## MCJ6 FCN Module

# Exploit High-Performance FPGAs for Complex Signal and Image Processing

- FPGA compute nodes fully integrated in a RACE++® VME system
- Improves performance by a factor of 20 over RISC processors for some algorithms
- Partition applications between FPGAs and G4 processors for configuration flexibility
- Lower size, weight, cost, and power consumption
- FDK and support services significantly reduce development time and risks

The RACE++® Series MCJ6 FCN board from Mercury Computer Systems provides a flexible, manageable way to exploit the power of field programmable gate arrays (FPGAs) in RACE++ multicomputer systems. The MCJ6 FCN module is a 6U VME board with two Xilinx® Virtex™-II Pro P70 FPGAs. Each seven-million gate FPGA is connected to the RACE++ switch fabric via an onboard crossbar.

Each FPGA is supported by both SRAM and DRAM to maximize its effectiveness as a compute node.

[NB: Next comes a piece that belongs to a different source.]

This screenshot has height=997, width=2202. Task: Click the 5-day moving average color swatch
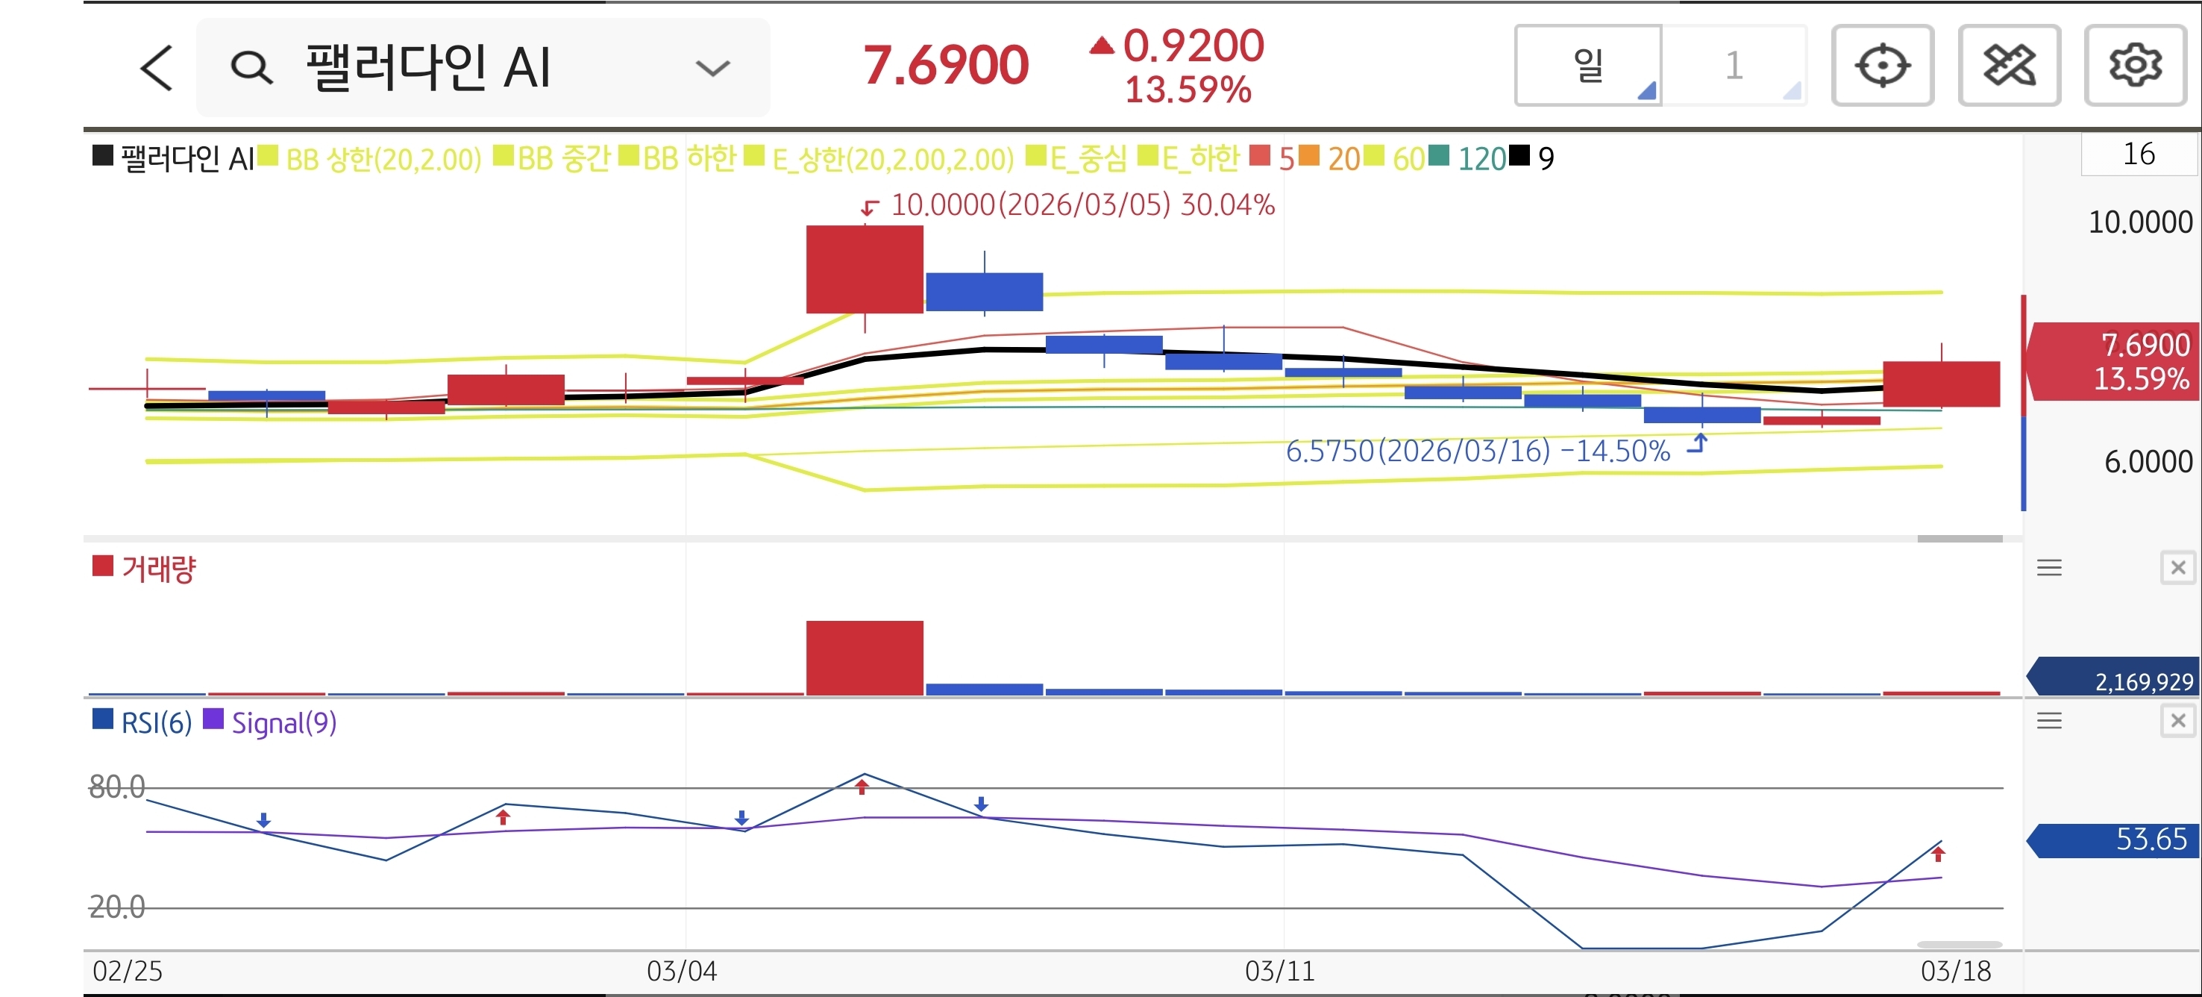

Together, an FPGA and its memory chips are referred to as an FPGA compute node (FCN).

### High-Capacity I/O Connections

MCJ6 FCN modules provide full-duplex fiber-optic and copper serial connections for each FCN, as well as LVDS lines for parallel I/O, giving each board over 6 GB/s of direct I/O capacity. Delivering I/O directly to the FPGAs allows these devices to perform repetitive operations that reduce data volume before passing it on to the balance of the system. This feature permits handling of more I/O without increasing the system processor count.

## Partition Applications Easily between FPGAs and PowerPCs

MCJ6 FCN boards can be configured in RACE++ systems with other VME boards, including boards carrying PowerPC® compute nodes and I/O devices, as well as other MCJ6 FCN boards. Because FPGAs in Mercury systems operate as a seamless element of the RACE++ environment, developers can partition their applications between performance-leveraging segments that run best on the FPGA and portions that can execute on easier-to-program PowerPC microprocessors.



Mercury's FPGA technology adds the versatility of nearly instant reconfiguration. High-speed reconfiguration facilitates dynamic, system-level changes in mission and operating mode. An onboard configuration manager can load new bitstreams into either FPGA upon user or application command in less than 100 ms. Bitstreams can be obtained over the RACE++ fabric from stored files or off-board Flash, optimally staged by off-board SDRAM.

### Off-the-Shelf IP for RACE++ and Memory Interfaces

Through the FPGA Development Kit (FDK), Mercury delivers the MCJ6 FCN module with intellectual property for the RACE++ fabric interface, memory transfers, and I/O management. Users need only incorporate their application-related algorithmic firmware to create complete FPGA bitstreams. Users can create their own FPGA-based solutions with Mercury's help, or contract Mercury to develop the FPGA-resident portion of an application for a complete turnkey solution.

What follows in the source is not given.